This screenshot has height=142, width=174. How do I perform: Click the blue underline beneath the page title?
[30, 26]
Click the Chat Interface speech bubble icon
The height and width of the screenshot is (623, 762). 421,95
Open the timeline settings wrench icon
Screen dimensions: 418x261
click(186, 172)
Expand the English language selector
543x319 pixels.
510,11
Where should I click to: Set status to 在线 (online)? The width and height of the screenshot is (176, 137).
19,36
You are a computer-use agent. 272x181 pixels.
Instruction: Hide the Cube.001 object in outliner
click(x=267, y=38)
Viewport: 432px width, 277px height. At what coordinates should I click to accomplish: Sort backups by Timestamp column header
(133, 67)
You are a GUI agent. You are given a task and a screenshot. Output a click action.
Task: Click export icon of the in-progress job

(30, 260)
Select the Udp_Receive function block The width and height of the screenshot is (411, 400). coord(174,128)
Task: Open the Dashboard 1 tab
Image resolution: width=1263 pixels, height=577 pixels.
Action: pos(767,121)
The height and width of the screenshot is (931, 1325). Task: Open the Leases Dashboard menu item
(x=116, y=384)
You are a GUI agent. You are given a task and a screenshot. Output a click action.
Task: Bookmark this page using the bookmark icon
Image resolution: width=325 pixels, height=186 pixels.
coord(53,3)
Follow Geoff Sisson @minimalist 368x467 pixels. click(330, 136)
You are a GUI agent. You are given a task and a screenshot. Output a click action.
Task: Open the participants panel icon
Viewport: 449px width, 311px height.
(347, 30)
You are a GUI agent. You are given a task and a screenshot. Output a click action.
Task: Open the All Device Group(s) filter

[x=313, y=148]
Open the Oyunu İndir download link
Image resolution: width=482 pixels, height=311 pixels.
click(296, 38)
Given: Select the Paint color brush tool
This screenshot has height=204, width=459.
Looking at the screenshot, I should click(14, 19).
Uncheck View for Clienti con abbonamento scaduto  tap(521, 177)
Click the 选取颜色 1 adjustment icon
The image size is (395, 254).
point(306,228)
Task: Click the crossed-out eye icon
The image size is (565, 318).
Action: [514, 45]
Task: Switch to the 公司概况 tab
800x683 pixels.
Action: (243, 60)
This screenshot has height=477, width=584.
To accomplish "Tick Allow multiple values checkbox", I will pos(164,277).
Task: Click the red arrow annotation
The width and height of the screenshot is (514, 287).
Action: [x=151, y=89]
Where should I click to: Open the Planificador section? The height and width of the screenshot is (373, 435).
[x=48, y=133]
┄┄┄┄┄┄
» Required action: A word-for-word transcription of the data above is required.

» Answer to this task:
This screenshot has height=142, width=174. How do I perform: Click the blue underline beneath the page title?
[30, 26]
Click the Chat Interface speech bubble icon
The height and width of the screenshot is (623, 762). 421,95
Open the timeline settings wrench icon
Screen dimensions: 418x261
click(186, 172)
Expand the English language selector
543x319 pixels.
510,11
Where should I click to: Set status to 在线 (online)? The width and height of the screenshot is (176, 137).
19,36
You are a computer-use agent. 272x181 pixels.
Instruction: Hide the Cube.001 object in outliner
click(x=267, y=38)
Viewport: 432px width, 277px height. At what coordinates should I click to accomplish: Sort backups by Timestamp column header
(133, 67)
You are a GUI agent. You are given a task and a screenshot. Output a click action.
Task: Click export icon of the in-progress job

(30, 260)
Select the Udp_Receive function block The width and height of the screenshot is (411, 400). coord(174,128)
Task: Open the Dashboard 1 tab
Image resolution: width=1263 pixels, height=577 pixels.
Action: pos(767,121)
The height and width of the screenshot is (931, 1325). Task: Open the Leases Dashboard menu item
(x=116, y=384)
You are a GUI agent. You are given a task and a screenshot. Output a click action.
Task: Bookmark this page using the bookmark icon
Image resolution: width=325 pixels, height=186 pixels.
coord(53,3)
Follow Geoff Sisson @minimalist 368x467 pixels. click(330, 136)
You are a GUI agent. You are given a task and a screenshot. Output a click action.
Task: Open the participants panel icon
Viewport: 449px width, 311px height.
(347, 30)
You are a GUI agent. You are given a task and a screenshot. Output a click action.
Task: Open the All Device Group(s) filter

[x=313, y=148]
Open the Oyunu İndir download link
Image resolution: width=482 pixels, height=311 pixels.
click(296, 38)
Given: Select the Paint color brush tool
This screenshot has height=204, width=459.
Looking at the screenshot, I should click(14, 19).
Uncheck View for Clienti con abbonamento scaduto  tap(521, 177)
Click the 选取颜色 1 adjustment icon
The image size is (395, 254).
point(306,228)
Task: Click the crossed-out eye icon
The image size is (565, 318).
Action: [514, 45]
Task: Switch to the 公司概况 tab
800x683 pixels.
Action: (243, 60)
This screenshot has height=477, width=584.
To accomplish "Tick Allow multiple values checkbox", I will pos(164,277).
Task: Click the red arrow annotation
The width and height of the screenshot is (514, 287).
Action: [x=151, y=89]
Where should I click to: Open the Planificador section? The height and width of the screenshot is (373, 435).
[x=48, y=133]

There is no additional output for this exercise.